### Extracted entries:
* * * * *

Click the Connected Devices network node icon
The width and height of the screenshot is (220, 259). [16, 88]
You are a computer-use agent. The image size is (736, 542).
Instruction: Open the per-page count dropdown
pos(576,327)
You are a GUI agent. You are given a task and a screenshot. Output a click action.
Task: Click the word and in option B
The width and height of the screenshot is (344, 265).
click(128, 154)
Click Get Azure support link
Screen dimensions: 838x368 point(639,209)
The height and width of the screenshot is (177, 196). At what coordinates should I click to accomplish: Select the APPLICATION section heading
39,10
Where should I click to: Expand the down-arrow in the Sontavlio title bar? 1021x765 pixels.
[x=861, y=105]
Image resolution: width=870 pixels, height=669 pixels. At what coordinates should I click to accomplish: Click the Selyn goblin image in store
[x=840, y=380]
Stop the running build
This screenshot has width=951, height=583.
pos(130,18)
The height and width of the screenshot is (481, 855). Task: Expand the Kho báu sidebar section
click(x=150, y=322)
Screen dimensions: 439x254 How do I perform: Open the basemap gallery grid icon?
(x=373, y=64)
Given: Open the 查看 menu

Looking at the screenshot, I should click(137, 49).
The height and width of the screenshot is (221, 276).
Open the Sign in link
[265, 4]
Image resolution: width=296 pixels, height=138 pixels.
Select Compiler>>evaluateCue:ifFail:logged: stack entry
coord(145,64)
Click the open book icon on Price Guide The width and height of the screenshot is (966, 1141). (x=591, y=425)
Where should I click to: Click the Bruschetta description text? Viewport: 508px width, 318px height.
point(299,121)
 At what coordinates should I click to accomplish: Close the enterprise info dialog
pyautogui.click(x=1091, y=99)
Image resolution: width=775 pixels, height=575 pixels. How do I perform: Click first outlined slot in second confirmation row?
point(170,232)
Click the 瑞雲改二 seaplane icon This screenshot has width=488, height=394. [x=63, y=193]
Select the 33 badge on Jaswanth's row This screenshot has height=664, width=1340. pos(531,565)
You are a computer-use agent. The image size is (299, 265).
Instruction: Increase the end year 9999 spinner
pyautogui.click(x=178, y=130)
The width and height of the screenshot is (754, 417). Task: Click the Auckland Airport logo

* * * * *

### Task to complete:
Beginning with the line containing "Click Get Azure support link" in the material above, copy every line exactly until you have copied the line containing "Stop the running build".

### Result of the task:
Click Get Azure support link
Screen dimensions: 838x368 point(639,209)
The height and width of the screenshot is (177, 196). At what coordinates should I click to accomplish: Select the APPLICATION section heading
39,10
Where should I click to: Expand the down-arrow in the Sontavlio title bar? 1021x765 pixels.
[x=861, y=105]
Image resolution: width=870 pixels, height=669 pixels. At what coordinates should I click to accomplish: Click the Selyn goblin image in store
[x=840, y=380]
Stop the running build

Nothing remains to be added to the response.